Demand Gen is a Google campaign type, not a YouTube ad format. It distributes skippable in-stream video, Shorts video, and image assets across YouTube in-stream, YouTube Shorts, Gmail, and Discover from a single campaign. Google’s AI decides which format to serve to each viewer based on placement and behavioral signals. The formats inside Demand Gen (skippable in-stream and Shorts) still require format-specific creative.
What is the hook window for YouTube Shorts ads?
The hook window for YouTube Shorts ads is 2 seconds, not 5. Shorts viewers are in a fast-scroll mindset and make a keep-or-skip decision within the first two seconds based almost entirely on the visual. Creative that works on standard in-stream with a 5-second hook will often fail on Shorts because the viewer has already swiped away before the spoken words have landed.

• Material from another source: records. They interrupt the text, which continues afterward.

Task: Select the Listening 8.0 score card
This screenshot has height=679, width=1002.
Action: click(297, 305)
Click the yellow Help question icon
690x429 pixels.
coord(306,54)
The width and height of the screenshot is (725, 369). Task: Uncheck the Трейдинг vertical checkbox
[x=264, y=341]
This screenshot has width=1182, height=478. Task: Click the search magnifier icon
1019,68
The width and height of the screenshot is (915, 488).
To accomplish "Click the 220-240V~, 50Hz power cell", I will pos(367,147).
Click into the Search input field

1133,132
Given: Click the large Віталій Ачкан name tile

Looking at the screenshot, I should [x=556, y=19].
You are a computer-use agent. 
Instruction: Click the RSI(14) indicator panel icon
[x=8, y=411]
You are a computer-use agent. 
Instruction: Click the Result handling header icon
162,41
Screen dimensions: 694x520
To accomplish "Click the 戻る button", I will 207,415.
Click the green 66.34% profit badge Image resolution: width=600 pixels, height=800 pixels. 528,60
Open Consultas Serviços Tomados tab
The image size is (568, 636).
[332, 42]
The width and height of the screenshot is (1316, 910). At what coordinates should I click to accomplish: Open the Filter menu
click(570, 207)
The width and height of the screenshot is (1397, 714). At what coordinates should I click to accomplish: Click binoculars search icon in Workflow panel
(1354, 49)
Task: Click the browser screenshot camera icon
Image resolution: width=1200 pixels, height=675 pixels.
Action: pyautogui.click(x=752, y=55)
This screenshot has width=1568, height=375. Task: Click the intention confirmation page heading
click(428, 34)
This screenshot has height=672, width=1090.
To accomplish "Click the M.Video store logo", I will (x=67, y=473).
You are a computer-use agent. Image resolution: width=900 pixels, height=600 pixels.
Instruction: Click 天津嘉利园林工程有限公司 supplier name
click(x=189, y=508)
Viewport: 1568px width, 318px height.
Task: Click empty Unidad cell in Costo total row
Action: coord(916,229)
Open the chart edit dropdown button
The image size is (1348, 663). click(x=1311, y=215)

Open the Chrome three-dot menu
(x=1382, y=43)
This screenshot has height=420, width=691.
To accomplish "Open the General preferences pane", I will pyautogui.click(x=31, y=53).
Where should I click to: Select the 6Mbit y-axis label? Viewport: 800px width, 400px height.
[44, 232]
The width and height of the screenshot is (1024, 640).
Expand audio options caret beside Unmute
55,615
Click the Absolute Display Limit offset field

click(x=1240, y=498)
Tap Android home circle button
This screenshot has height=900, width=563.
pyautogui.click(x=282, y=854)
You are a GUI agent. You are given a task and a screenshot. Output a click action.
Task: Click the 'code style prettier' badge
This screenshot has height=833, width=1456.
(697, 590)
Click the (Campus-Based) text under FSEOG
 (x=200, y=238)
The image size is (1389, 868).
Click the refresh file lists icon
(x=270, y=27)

What are bumper ads and should I use them for ecommerce?
Bumper ads are 6-second non-skippable ads with CPMs of $3.24–$4.37, making them the lowest-CPM YouTube ad format. They are not an acquisition format. They work for retargeting reinforcement: serving a single sharp message to viewers who have already seen a longer ad but have not yet purchased. Skip standalone bumper campaigns until you have a warm retargeting audience of at least 10,000 users and an established skippable in-stream campaign.
When should I use in-feed YouTube ads for ecommerce?
In-feed ads work best for high-consideration products where buyers actively seek detailed content before purchasing. They appear on the YouTube homepage and in YouTube search results, reaching viewers who are actively looking for product information rather than passively watching. The thumbnail and headline do the work of a hook. Treat thumbnail creative with the same rigor as ad creative.
Can I repurpose TikTok creative for YouTube Shorts ads?
Yes, with minimal adaptation. YouTube Shorts ads share the same creative logic as TikTok: strong hook in the first 2 seconds, native-feeling vertical video, product in context rather than a studio setting. Remove TikTok-specific CTAs, confirm the hook works without sound by adding text overlays, and verify the aspect ratio is 9:16 at 1080×1920. Your top-performing TikTok assets are the right starting point for YouTube Shorts ads before investing in new production.
What YouTube ad formats should I start with?
Start with skippable in-stream ads inside a Demand Gen campaign. If you have existing vertical video from TikTok or Reels, add Shorts to the same Demand Gen campaign immediately. If you have no video assets, launch Demand Gen with image assets only and add video once it is produced. Add non-skippable and bumper formats once you have a warm retargeting audience of 10,000 or more users.